[Entries for locating text and elements]
—————
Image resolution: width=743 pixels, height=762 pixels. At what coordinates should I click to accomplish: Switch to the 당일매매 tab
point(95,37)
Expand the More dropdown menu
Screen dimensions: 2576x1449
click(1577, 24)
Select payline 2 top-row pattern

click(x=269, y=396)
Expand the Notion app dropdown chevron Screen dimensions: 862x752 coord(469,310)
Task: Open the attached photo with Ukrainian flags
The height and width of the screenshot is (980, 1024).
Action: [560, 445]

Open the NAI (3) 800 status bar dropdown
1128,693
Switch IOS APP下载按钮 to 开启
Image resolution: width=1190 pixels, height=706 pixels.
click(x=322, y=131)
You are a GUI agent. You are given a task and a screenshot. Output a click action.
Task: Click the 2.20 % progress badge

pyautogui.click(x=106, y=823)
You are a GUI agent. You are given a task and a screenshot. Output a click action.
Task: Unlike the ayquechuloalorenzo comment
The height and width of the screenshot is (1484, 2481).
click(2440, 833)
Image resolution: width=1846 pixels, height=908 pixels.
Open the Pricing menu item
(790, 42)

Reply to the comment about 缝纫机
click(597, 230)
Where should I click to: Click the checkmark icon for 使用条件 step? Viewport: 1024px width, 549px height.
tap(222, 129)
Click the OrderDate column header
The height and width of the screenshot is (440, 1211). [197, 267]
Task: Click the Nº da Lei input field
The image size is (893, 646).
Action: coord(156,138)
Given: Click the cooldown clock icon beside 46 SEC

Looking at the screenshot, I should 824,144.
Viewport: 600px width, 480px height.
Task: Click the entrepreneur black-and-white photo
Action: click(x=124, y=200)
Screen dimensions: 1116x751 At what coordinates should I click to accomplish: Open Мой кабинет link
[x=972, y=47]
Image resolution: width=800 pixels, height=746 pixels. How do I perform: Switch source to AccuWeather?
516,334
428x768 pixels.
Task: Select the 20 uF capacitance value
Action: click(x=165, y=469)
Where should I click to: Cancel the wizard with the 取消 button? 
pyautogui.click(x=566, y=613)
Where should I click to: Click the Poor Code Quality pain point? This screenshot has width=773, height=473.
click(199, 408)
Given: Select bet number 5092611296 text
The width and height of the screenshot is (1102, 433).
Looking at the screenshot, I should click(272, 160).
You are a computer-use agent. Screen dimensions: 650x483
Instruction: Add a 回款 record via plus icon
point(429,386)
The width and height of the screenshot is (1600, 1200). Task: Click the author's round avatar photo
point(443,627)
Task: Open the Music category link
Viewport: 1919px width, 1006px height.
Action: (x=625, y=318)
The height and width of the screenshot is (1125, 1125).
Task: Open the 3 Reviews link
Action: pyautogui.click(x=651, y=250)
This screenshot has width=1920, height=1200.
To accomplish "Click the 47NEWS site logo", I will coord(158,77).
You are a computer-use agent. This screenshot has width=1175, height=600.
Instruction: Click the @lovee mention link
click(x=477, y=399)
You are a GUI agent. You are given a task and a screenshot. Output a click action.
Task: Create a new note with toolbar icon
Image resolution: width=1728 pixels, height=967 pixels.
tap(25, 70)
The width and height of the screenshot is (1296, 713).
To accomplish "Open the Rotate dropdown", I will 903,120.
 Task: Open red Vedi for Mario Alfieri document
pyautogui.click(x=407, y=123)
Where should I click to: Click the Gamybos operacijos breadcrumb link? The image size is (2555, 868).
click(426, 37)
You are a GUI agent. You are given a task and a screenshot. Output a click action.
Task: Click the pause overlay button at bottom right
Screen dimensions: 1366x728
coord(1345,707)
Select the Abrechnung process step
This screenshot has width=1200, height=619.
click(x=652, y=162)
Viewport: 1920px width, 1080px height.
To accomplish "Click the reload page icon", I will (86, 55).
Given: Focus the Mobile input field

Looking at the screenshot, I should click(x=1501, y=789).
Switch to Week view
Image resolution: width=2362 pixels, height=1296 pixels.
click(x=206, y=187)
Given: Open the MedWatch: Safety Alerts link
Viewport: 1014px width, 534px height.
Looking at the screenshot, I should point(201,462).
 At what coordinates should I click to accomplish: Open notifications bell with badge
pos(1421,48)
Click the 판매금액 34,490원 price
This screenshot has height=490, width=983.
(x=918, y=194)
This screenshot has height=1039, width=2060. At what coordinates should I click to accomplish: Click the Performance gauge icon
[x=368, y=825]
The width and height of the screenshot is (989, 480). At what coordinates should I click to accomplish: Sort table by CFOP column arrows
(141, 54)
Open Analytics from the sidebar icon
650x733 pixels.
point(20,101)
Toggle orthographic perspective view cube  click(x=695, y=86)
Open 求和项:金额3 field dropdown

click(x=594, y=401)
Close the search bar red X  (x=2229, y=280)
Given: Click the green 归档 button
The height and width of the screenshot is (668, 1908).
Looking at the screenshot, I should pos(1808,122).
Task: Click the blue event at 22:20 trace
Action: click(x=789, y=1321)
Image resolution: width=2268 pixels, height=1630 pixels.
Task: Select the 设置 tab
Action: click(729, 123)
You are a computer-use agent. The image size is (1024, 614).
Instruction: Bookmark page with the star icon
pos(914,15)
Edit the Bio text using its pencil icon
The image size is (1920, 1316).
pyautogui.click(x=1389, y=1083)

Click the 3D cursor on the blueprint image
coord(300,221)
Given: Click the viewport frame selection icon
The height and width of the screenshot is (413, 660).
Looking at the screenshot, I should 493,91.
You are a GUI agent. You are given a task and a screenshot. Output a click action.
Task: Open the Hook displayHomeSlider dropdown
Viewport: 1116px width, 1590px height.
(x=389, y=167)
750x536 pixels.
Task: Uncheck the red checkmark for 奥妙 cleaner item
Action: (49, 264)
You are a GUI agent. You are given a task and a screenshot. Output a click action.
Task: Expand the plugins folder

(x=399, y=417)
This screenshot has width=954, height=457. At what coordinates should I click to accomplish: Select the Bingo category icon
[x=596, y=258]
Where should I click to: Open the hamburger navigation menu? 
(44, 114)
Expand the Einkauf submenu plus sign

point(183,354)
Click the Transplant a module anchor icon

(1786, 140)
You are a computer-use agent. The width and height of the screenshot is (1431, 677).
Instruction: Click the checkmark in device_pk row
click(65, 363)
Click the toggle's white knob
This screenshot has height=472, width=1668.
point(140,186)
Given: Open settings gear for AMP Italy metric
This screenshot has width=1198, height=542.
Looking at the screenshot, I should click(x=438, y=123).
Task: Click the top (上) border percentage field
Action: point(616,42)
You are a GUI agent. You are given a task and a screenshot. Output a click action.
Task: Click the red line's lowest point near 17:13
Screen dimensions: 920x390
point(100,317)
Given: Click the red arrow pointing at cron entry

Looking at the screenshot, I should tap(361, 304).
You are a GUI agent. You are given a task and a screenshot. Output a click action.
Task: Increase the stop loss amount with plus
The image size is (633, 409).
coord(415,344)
—————
Written instruction.
Rewrite all the rows above, swapping "GUI agent" for "screen agent" everywhere it occurs and leaving everything else unchanged.

Output below.
Image resolution: width=743 pixels, height=762 pixels. At what coordinates should I click to accomplish: Switch to the 당일매매 tab
point(95,37)
Expand the More dropdown menu
Screen dimensions: 2576x1449
click(1577, 24)
Select payline 2 top-row pattern

click(x=269, y=396)
Expand the Notion app dropdown chevron Screen dimensions: 862x752 coord(469,310)
Task: Open the attached photo with Ukrainian flags
The height and width of the screenshot is (980, 1024).
Action: [560, 445]

Open the NAI (3) 800 status bar dropdown
1128,693
Switch IOS APP下载按钮 to 开启
Image resolution: width=1190 pixels, height=706 pixels.
click(x=322, y=131)
You are a screen agent. You are given a task and a screenshot. Output a click action.
Task: Click the 2.20 % progress badge

pyautogui.click(x=106, y=823)
You are a screen agent. You are given a task and a screenshot. Output a click action.
Task: Unlike the ayquechuloalorenzo comment
The height and width of the screenshot is (1484, 2481).
click(2440, 833)
Image resolution: width=1846 pixels, height=908 pixels.
Open the Pricing menu item
(790, 42)

Reply to the comment about 缝纫机
click(597, 230)
Where should I click to: Click the checkmark icon for 使用条件 step? Viewport: 1024px width, 549px height.
tap(222, 129)
Click the OrderDate column header
The height and width of the screenshot is (440, 1211). [197, 267]
Task: Click the Nº da Lei input field
The image size is (893, 646).
Action: coord(156,138)
Given: Click the cooldown clock icon beside 46 SEC

Looking at the screenshot, I should 824,144.
Viewport: 600px width, 480px height.
Task: Click the entrepreneur black-and-white photo
Action: click(x=124, y=200)
Screen dimensions: 1116x751 At what coordinates should I click to accomplish: Open Мой кабинет link
[x=972, y=47]
Image resolution: width=800 pixels, height=746 pixels. How do I perform: Switch source to AccuWeather?
516,334
428x768 pixels.
Task: Select the 20 uF capacitance value
Action: click(x=165, y=469)
Where should I click to: Cancel the wizard with the 取消 button? 
pyautogui.click(x=566, y=613)
Where should I click to: Click the Poor Code Quality pain point? This screenshot has width=773, height=473.
click(199, 408)
Given: Select bet number 5092611296 text
The width and height of the screenshot is (1102, 433).
Looking at the screenshot, I should click(272, 160).
You are a computer-use agent. Screen dimensions: 650x483
Instruction: Add a 回款 record via plus icon
point(429,386)
The width and height of the screenshot is (1600, 1200). Task: Click the author's round avatar photo
point(443,627)
Task: Open the Music category link
Viewport: 1919px width, 1006px height.
Action: (x=625, y=318)
The height and width of the screenshot is (1125, 1125).
Task: Open the 3 Reviews link
Action: pyautogui.click(x=651, y=250)
This screenshot has width=1920, height=1200.
To accomplish "Click the 47NEWS site logo", I will coord(158,77).
You are a computer-use agent. This screenshot has width=1175, height=600.
Instruction: Click the @lovee mention link
click(x=477, y=399)
You are a screen agent. You are given a task and a screenshot. Output a click action.
Task: Create a new note with toolbar icon
Image resolution: width=1728 pixels, height=967 pixels.
tap(25, 70)
The width and height of the screenshot is (1296, 713).
To accomplish "Open the Rotate dropdown", I will 903,120.
 Task: Open red Vedi for Mario Alfieri document
pyautogui.click(x=407, y=123)
Where should I click to: Click the Gamybos operacijos breadcrumb link? The image size is (2555, 868).
click(426, 37)
You are a screen agent. You are given a task and a screenshot. Output a click action.
Task: Click the pause overlay button at bottom right
Screen dimensions: 1366x728
coord(1345,707)
Select the Abrechnung process step
This screenshot has width=1200, height=619.
click(x=652, y=162)
Viewport: 1920px width, 1080px height.
To accomplish "Click the reload page icon", I will (86, 55).
Given: Focus the Mobile input field

Looking at the screenshot, I should click(x=1501, y=789).
Switch to Week view
Image resolution: width=2362 pixels, height=1296 pixels.
click(x=206, y=187)
Given: Open the MedWatch: Safety Alerts link
Viewport: 1014px width, 534px height.
Looking at the screenshot, I should point(201,462).
 At what coordinates should I click to accomplish: Open notifications bell with badge
pos(1421,48)
Click the 판매금액 34,490원 price
This screenshot has height=490, width=983.
(x=918, y=194)
This screenshot has height=1039, width=2060. At what coordinates should I click to accomplish: Click the Performance gauge icon
[x=368, y=825]
The width and height of the screenshot is (989, 480). At what coordinates should I click to accomplish: Sort table by CFOP column arrows
(141, 54)
Open Analytics from the sidebar icon
650x733 pixels.
point(20,101)
Toggle orthographic perspective view cube  click(x=695, y=86)
Open 求和项:金额3 field dropdown

click(x=594, y=401)
Close the search bar red X  (x=2229, y=280)
Given: Click the green 归档 button
The height and width of the screenshot is (668, 1908).
Looking at the screenshot, I should pos(1808,122).
Task: Click the blue event at 22:20 trace
Action: click(x=789, y=1321)
Image resolution: width=2268 pixels, height=1630 pixels.
Task: Select the 设置 tab
Action: click(729, 123)
You are a computer-use agent. The image size is (1024, 614).
Instruction: Bookmark page with the star icon
pos(914,15)
Edit the Bio text using its pencil icon
The image size is (1920, 1316).
pyautogui.click(x=1389, y=1083)

Click the 3D cursor on the blueprint image
coord(300,221)
Given: Click the viewport frame selection icon
The height and width of the screenshot is (413, 660).
Looking at the screenshot, I should 493,91.
You are a screen agent. You are given a task and a screenshot. Output a click action.
Task: Open the Hook displayHomeSlider dropdown
Viewport: 1116px width, 1590px height.
(x=389, y=167)
750x536 pixels.
Task: Uncheck the red checkmark for 奥妙 cleaner item
Action: (49, 264)
You are a screen agent. You are given a task and a screenshot. Output a click action.
Task: Expand the plugins folder

(x=399, y=417)
This screenshot has width=954, height=457. At what coordinates should I click to accomplish: Select the Bingo category icon
[x=596, y=258]
Where should I click to: Open the hamburger navigation menu? 
(44, 114)
Expand the Einkauf submenu plus sign

point(183,354)
Click the Transplant a module anchor icon

(1786, 140)
You are a computer-use agent. The width and height of the screenshot is (1431, 677).
Instruction: Click the checkmark in device_pk row
click(65, 363)
Click the toggle's white knob
This screenshot has height=472, width=1668.
point(140,186)
Given: Open settings gear for AMP Italy metric
This screenshot has width=1198, height=542.
Looking at the screenshot, I should click(x=438, y=123).
Task: Click the top (上) border percentage field
Action: point(616,42)
You are a screen agent. You are given a task and a screenshot. Output a click action.
Task: Click the red line's lowest point near 17:13
Screen dimensions: 920x390
point(100,317)
Given: Click the red arrow pointing at cron entry

Looking at the screenshot, I should tap(361, 304).
You are a screen agent. You are given a task and a screenshot. Output a click action.
Task: Increase the stop loss amount with plus
The image size is (633, 409).
coord(415,344)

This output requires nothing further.